If this is how the revolutionary government is going to treat the most helpless of its subjects, then it is not difficult to prognosticate that immense bloodshed of Christians will be made in the near future.

The violence in Egypt toward the church, which foreshadows a coming holocaust, reminds one of the recent film For Greater Glory, which illustrates the war between the revolutionary government of 1920s Mexico, and a Catholic group who called themselves the Cristeros (followers of Christ).

Like Egypt today, Mexico was under its new revolutionary government, one which wished to destroy the church. The revolutionaries had replaced Mexico’s constitution with the New Mexican Constitution, or the Mexican 1917 Constitution. Article 3 of the 1917 constitution called for secular education in schools; Article 5 out- lawed monastic orders; Article 24 forbade public worship outside the confines of churches; and Article 27 placed restrictions on the right of religious organizations to hold property.
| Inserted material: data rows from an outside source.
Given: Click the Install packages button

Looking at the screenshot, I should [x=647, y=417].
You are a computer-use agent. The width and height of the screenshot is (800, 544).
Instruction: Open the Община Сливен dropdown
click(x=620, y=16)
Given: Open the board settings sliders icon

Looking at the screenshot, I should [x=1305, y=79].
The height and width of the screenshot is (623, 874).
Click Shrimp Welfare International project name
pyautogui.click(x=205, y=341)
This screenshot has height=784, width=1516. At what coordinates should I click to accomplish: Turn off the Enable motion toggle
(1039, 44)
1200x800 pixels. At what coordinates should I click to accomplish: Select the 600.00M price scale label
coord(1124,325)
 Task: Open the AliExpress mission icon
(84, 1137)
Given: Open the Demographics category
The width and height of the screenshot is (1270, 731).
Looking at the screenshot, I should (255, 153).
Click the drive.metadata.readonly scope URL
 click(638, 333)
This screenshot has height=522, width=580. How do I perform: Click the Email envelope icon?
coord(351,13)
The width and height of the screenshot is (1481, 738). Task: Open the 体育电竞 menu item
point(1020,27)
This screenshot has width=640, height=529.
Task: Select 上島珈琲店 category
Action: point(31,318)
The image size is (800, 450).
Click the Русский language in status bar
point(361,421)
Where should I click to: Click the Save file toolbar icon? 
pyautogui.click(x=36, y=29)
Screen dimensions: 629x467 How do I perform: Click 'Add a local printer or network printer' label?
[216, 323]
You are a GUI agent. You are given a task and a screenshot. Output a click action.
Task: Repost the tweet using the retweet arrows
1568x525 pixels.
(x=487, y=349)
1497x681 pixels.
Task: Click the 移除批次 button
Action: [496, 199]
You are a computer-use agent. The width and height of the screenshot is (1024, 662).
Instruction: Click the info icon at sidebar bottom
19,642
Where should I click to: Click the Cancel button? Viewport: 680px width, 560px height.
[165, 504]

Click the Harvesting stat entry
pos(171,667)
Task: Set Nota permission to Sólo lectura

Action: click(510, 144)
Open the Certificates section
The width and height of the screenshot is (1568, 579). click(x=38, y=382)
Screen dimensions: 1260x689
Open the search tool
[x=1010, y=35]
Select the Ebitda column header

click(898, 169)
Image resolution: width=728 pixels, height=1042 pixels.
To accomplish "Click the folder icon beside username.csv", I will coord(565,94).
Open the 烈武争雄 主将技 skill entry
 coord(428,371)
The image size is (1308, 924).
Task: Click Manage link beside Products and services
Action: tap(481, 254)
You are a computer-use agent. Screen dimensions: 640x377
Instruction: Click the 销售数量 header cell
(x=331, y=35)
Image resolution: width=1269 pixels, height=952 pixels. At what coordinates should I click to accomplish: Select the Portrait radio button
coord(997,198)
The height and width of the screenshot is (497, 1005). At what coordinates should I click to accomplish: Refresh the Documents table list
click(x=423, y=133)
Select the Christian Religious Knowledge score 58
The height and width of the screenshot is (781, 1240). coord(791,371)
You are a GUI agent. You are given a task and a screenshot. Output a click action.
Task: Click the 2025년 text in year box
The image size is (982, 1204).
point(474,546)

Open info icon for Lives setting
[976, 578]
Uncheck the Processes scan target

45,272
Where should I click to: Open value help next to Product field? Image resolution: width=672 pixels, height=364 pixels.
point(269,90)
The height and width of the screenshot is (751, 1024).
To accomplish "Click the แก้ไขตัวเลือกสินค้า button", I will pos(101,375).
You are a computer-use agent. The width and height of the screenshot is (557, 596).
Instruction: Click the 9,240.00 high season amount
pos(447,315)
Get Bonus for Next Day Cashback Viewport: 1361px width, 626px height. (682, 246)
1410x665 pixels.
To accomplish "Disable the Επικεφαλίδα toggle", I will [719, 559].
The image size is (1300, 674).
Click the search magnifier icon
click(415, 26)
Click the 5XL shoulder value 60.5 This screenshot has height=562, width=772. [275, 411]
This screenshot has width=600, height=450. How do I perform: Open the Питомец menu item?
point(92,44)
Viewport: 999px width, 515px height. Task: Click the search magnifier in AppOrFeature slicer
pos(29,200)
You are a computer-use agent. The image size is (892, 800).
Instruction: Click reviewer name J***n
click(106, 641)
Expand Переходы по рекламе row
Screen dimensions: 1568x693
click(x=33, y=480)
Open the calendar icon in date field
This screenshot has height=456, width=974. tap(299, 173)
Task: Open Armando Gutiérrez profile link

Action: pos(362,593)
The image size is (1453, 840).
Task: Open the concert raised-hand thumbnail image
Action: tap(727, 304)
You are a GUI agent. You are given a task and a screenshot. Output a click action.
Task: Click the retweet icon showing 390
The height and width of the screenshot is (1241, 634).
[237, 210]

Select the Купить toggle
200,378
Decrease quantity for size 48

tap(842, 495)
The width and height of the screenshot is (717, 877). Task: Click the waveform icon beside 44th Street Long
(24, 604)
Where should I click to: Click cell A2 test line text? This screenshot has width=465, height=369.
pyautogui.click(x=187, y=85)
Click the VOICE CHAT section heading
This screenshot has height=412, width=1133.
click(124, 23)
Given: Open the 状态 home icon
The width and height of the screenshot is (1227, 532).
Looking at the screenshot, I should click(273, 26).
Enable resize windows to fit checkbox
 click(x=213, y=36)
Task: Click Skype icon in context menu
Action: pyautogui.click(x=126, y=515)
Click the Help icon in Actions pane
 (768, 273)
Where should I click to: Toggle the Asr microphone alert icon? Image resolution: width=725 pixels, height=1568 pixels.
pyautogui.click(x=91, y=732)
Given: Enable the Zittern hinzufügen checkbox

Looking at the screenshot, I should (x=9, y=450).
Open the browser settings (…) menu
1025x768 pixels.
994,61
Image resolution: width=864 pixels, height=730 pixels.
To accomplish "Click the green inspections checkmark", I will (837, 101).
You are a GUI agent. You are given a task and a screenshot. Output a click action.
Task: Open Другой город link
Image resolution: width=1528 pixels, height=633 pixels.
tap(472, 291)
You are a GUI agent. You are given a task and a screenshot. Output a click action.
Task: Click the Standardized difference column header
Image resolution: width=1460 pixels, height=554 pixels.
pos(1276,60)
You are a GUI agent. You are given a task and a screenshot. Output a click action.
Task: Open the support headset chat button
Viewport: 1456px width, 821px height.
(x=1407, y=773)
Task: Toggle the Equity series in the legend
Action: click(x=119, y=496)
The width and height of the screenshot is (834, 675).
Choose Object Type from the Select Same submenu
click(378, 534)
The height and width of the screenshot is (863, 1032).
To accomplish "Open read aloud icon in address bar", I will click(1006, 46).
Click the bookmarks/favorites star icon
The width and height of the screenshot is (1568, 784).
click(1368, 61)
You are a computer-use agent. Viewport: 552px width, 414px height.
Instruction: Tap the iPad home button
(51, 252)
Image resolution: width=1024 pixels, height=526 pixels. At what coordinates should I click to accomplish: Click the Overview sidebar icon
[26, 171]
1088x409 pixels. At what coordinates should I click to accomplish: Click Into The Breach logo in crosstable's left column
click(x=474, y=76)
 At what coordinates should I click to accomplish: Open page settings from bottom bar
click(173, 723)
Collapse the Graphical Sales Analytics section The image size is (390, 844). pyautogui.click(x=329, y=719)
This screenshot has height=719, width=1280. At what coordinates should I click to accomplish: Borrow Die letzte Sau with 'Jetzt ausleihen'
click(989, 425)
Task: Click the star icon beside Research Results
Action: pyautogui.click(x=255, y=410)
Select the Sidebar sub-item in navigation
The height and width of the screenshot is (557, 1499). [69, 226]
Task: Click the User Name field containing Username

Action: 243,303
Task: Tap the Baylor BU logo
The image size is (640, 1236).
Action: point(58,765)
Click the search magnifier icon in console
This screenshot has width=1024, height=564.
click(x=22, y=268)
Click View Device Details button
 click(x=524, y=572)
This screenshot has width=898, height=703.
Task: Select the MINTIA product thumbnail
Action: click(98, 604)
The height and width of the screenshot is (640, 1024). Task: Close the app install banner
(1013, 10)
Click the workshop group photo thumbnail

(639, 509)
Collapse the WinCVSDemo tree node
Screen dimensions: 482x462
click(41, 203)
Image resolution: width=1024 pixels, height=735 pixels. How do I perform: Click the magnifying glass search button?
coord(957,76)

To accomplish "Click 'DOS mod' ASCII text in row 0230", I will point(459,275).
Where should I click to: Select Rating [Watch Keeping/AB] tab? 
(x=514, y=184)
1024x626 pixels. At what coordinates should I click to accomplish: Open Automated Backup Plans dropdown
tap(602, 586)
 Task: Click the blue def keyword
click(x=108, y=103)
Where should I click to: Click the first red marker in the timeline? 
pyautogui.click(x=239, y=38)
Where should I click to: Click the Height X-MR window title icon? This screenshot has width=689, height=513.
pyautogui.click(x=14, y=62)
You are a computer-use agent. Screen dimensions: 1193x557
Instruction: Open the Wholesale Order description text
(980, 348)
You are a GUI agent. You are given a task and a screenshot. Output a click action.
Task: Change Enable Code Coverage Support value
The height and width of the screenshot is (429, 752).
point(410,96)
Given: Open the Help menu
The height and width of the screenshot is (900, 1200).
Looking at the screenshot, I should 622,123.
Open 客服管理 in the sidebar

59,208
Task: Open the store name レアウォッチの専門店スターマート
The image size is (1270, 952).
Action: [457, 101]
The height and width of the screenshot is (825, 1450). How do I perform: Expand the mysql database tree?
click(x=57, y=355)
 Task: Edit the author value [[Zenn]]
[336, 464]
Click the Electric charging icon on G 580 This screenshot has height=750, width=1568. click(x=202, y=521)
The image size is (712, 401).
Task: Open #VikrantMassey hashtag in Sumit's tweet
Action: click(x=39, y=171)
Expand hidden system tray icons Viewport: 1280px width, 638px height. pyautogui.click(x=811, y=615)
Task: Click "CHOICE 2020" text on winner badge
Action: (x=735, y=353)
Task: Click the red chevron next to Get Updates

Most unbearable to Catholics was Article 130, which deprived clergy members of basic rights and made them in effect second-class citizens. Priests and nuns were denied the right to wear clerical attire, to vote, to criticize government officials or to comment on public affairs in religious periodicals.

The Catholic Church did not want to retaliate violently against the government, so from 1919 to 1926, they obeyed the laws. However, in 1926, the president of Mexico, Plutarco Elias Calles, introduced legislation which fined priests $250 for wearing religious vestments and imprisoned them for five years for criticizing the government, just as Egypt’s new government are now putting people in jail for critiquing Islam.

Mexican president Calles took advantage of the opportunity to execute a priest publicly in an attempt to discourage other priests from participating in politics. He ordered Pro be shot at the police station and invited reporters to the execution. Padre Pro carried a small crucifix and his rosary and held his arms out forming a cross as he was shot. Pope John Paul II beatified him on September 25, 1988.

Another martyr, San Pedro de Jesus Maldonado Lucero served as the people’s spiritual mentor in Chihuahua, Mexico also suffered a tortuous fate. Soldiers in Santa Isabel, Chihuahua, arrested him and beat him to death for defying government bans on hidden religious celebrations. Maldonado’s murderers used rifle butts to bash in his head and dislodge an eye from its socket. Patrick Cross writes that by 1929, some 25,000 priests in approximately 12,000 parishes could no longer minister to the spiritual needs of Mexican Catholics, who were over 10 million strong.

The Catholics eventually grew tired of living under such laws and retaliated, calling themselves the “Cristeros” or “followers of Christ.” The Cristeros were willing to become martyrs for their freedom of religion. (1)

The new revolutionary constitution of Egypt, which was configured by Islamists who were members of either the Muslim Brotherhood or the Salafists, is reminiscent to the 1917 Constitution of Mexico, in that it upholds laws which are inherently anti-Christian. Article 2 of Egypt’s new constitution states emphatically that “Islam is the religion of the state, and the Arabic language is its official language. The principles of Islamic law are the chief source of legislation.”

Islamic law, or Sharia, upholds that “The punishment of anyone who fight against Allah and His apostle and do mischief in the land is to be killed or crucified or to have their hands and feet from opposite ends or be banished from the land.” (Quran: The table spread) Those who are to be punished, in the eyes of Islamic sheikh-tyrants, are Christians like Gamal Abdou Massoud, who will now be thrown into prison for supposedly attacking Islam.

Mubarek is now under the mercy of Muslim rebels, a situation which is to the acceptance of Hilary Clinton, and I doubt that she will react differently at the sight of the Egyptian church being under the complete control of the bloody hands of an Islamic mob.

Theodore Shoebat is the author of the book For God or For Tyranny

(1) For my info on the Cristeros, see Walid and Theodore Shoebat, For God or For Tyranny, ch. 4, pp. 62, 67.